I wish I’d saved the blog post. I should have saved the blog post. But I didn’t. So this blog post is a bit hazy on the exact details. Dear blogger: whoever/wherever you are, thanks for inspiring me, and my apologies for not naming you and your blog, as my source.
These apologies are the preamble to my reaction about an obsessive reader. The blogger cheerfully told his readers that he had read the play Hamlet and one of P G Wodehouse’s Jeeves novels (and there are fourteen of them, so I’m excused on fudging the exact title) OVER 100 TIMES. And this, mark you, over a period of a few years, when he was a student. It sounded as if the blogger was in his mid-20s’. Apparently he was studying Hamlet for academic reasons, but Jeeves? Perhaps after all the dramatic Scandinavian crime and gloom he needed a bit of a respite? What could be a better tonic that P G Wodehouse’s imperturbable, unflappable butler, the immortal Jeeves? I’m a Jeeves fan myself, so I can understand his affection for the man.
But the point is: imagine reading the same work – makes no maybe what it is: a play, a novel, an essay – over one hundred times! I’m sure we all have a much-loved book that we’ve read, and re-read many times. For example, I have re-read one of my all-time favourites, The Last Samurai by Helen de Witt at least four or five times. It’s a wonderful story, and a great read. But one hundred times? No.
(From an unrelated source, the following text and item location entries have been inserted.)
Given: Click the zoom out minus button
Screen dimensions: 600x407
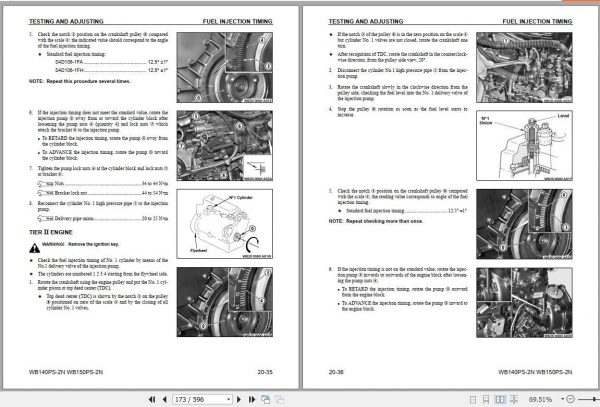Looking at the screenshot, I should (x=570, y=399).
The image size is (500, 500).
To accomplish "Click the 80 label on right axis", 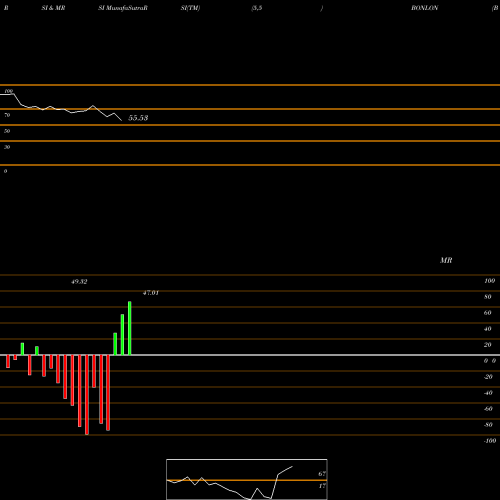I will [x=488, y=297].
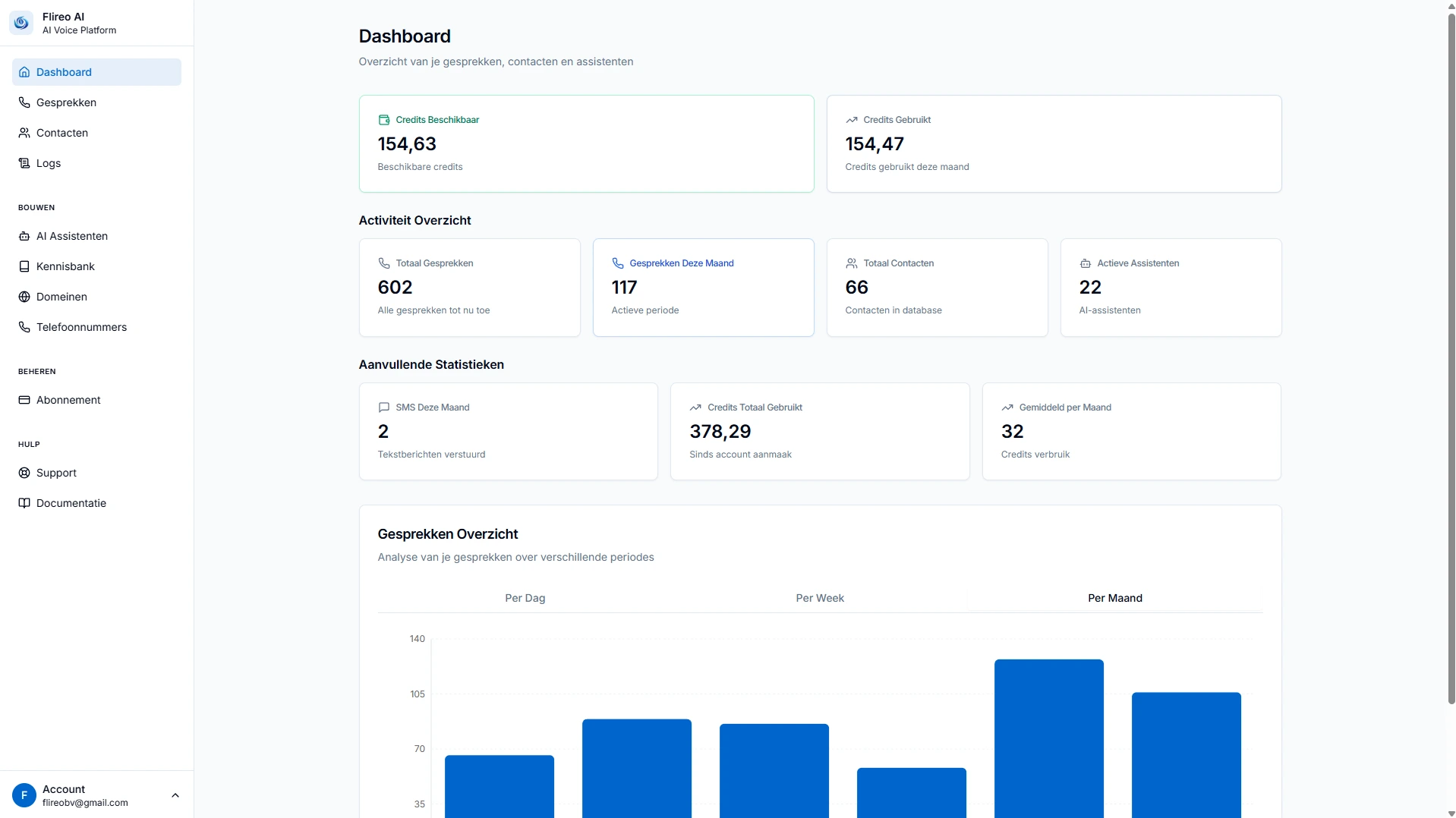Viewport: 1456px width, 818px height.
Task: Click the scrollbar down arrow
Action: (x=1450, y=812)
The blogger revealed that re-reading Hamlet so frequently made him aware of the language, the subtleties, the nuances; the phrase ‘close reading’ which is much in vogue, covers this approach. I don’t know that the Jeeves novels offer the same depth. PG was a master of the neat phrase, the bon mot, dialogue that required no frills or trimmings to drive the story forward and make his characters immortal. I wish I could write dialogue the way PG did! Mind you, Wodehouse lived into his early 90s and was a prolific writer, almost to the end, so there’s hope yet.
His output was prodigious. Encyclopaedia Brittanica tells us: He wrote more than 90 books and more than 20 film scripts and collaborated on more than 30 plays and musical comedies.
I wonder if any of my readers have obsessively read one of their favourites over and over again? If so: do tell!